A major difference between the method explained here and other methods is the use of silver seeds instead of gold. Using silver seeds results in gold nanostars with longer tips and smaller cores. A direct comparison of yield productions between different production protocols is difficult as there are many different methods of nano-colloid synthesis. However, compared to methods that use similar seed-mediated synthesis 27 which reach a yield of 40 % - 50 % 28, our method produces the desired shapes of gold colloids with a higher yield of 70 %. Furthermore, our suspension is stable for more than one month. Although our nanostars are larger in size 16, their surface plasmon resonance mode is shifted to the near infrared which makes them more suitable for biological applications.
There are a few important points that have to be taken into consideration during nanostar synthesis.
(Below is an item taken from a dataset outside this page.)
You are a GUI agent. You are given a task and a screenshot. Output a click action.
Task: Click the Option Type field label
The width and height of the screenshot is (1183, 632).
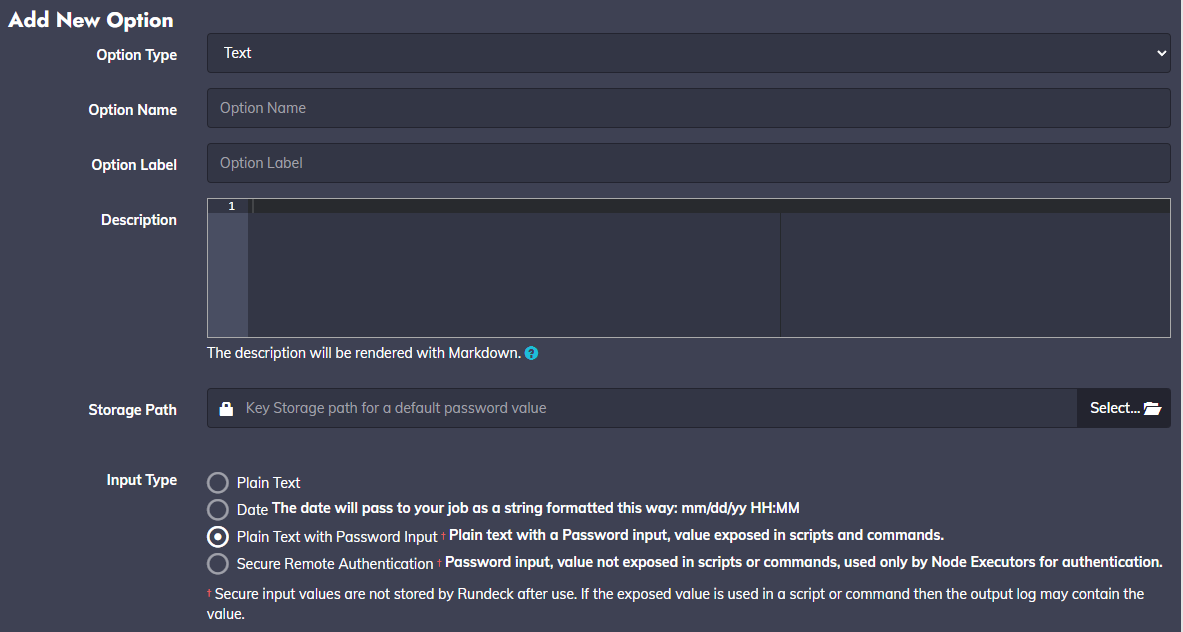[136, 55]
In the preparation of the seed solution, sodium citrate is used as a capping agent and sodium borohydride is used as a reducing agent. The sodium borohydride is unstable both in concentrated and diluted aqueous solutions, thus it is important to prepare it fresh every time and use it within one hour. In addition, the reaction is temperature dependent therefore the solution must be cold (step 1.6). Once the seed solution is ready it is important to allow hydrogen to escape, thus we emphasize that the container should not be closed (step 1.7). The growth solution preparation process is also time sensitive. For example, if compounds from steps 2.5) to 2.7) are mixed at different rates from the rates described in the method, the resulting particles could be spheres instead of stars.
We would like to clarify the purpose of some important steps. In the growth solution gold is reduced by adding ascorbic acid which is followed by its deposition on the silver seeds. Silver nitrate is used to provide silver ions which play a catalyzing role in the gold nanostar growth process. CTAB is believed to be responsible for anisotropic growth of gold on the surface of the silver seeds via an oriented attachment mechanism 29 where the gold crystals attach to the silver seeds bound by adsorbate molecules. The anisotropic growth process is slow which is assumed to be caused by a thermodynamic disequilibrium condition known as the kinetically controlled regime 30.
A vast majority of nanotechnology applications in biomedical research are focused on drug delivery, photo-thermal therapy, and imaging 31, 32. The successful implementation of these applications depends on understanding the chemical, physical, and optical properties of nano-scale colloids and also on developing reproducible procedures to synthesize them. There is a need to control not only the size but also the shape of nanostructures because there is an increasing evidence that the particular shape of a nano-colloid determines its interaction with biological systems 33. Our work advances the use of nanotechnology in biomedical applications by providing a method to produce high yields of nanostars with a surface plasmon resonance in the near infrared.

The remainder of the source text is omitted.